Zitat:
Zitat von Alte Kampfkunst In welchem Szenarien würdet ihr Situationen sehen, für die sich der Einsatz von Wurfwaffen (Messern, Speeren, improvisierten) im Sinne der SV rechtvertigen lässt?
Gruß
Stefan |
Hallo Stefan,
ich sehe folgendes Szenario:
1) Ich werde mit einer potentiell tödlichen Waffe bedroht/angegriffen
2) Ich bin zu weit weg für eine 'hand-to-hand'-Technik, kann aber nicht einfach nur weglaufen
3) Das Messer ist zugriffsbereit
Also eigentlich die klassische 'Gambler'-Situation.
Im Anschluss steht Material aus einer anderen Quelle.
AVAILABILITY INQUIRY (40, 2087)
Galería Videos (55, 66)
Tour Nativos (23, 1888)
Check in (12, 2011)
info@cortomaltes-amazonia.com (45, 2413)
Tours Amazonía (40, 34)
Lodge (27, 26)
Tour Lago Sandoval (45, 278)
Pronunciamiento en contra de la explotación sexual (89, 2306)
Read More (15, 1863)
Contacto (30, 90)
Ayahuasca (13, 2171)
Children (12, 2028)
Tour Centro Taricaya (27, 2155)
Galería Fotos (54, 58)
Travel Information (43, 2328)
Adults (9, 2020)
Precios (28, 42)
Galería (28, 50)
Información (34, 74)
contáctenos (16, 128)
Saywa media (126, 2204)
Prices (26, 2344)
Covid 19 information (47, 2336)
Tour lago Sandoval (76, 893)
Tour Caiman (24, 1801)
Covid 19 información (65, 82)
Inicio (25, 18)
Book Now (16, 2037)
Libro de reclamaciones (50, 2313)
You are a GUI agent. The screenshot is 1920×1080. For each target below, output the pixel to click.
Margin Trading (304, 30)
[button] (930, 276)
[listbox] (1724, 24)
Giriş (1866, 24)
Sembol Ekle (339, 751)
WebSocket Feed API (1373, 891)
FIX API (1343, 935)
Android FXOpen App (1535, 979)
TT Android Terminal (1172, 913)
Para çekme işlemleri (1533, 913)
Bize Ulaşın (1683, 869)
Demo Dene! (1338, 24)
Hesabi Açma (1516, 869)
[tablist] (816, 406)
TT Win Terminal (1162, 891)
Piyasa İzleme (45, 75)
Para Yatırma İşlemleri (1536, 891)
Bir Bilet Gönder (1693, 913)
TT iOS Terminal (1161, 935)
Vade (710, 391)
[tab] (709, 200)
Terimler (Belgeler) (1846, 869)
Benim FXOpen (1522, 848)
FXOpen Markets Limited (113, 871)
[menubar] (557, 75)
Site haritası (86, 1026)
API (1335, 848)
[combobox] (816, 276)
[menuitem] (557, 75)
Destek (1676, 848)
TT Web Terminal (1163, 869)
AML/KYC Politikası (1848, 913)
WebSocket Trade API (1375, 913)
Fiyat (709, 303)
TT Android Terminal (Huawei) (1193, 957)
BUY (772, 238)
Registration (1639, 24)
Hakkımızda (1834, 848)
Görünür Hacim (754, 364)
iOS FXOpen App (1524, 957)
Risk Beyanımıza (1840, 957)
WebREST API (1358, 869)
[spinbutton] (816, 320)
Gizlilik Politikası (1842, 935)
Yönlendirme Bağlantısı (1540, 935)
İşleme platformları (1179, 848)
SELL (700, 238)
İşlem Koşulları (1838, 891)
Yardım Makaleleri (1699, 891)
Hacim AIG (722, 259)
Für die, die es nicht kennen: Auf den Schaufelrad-Dampfern auf dem Mississippi wurde früher oft und heftig Glücksspiel betrieben und natürlich auch of viel Geld verloren/beschissen, so daß eine der Parteien vom Spieltisch aufsprang und eine (evtl. verdeckte) Schußwaffe zog. Viele Spieler trugen deshalb ein Bowiemesser oder einen 'Arkansas Toothpick' im Stiefelschaft und zogen/warfen diesen, während sie ihrerseits vom Tisch aufsprangen um abzuhauen oder selbst eine Schußwaffe zu ziehen.
Der Unterhand-Wurf ohne Rotation wird in den USA z.T. auch als 'Gambler's Throw' bezeichnet, und trifft auf kurze Distanz recht zuverlässig.
Wie oft man im 21. Jhd. in so eine Situation kommt, sei mal dahingestellt. Messerwerfen ist aber eine Fertigkeit, die das instinktive Zielerfassen und die Hand-Auge-Koordination enorm verbessert. Außerdem macht es einfach Spaß.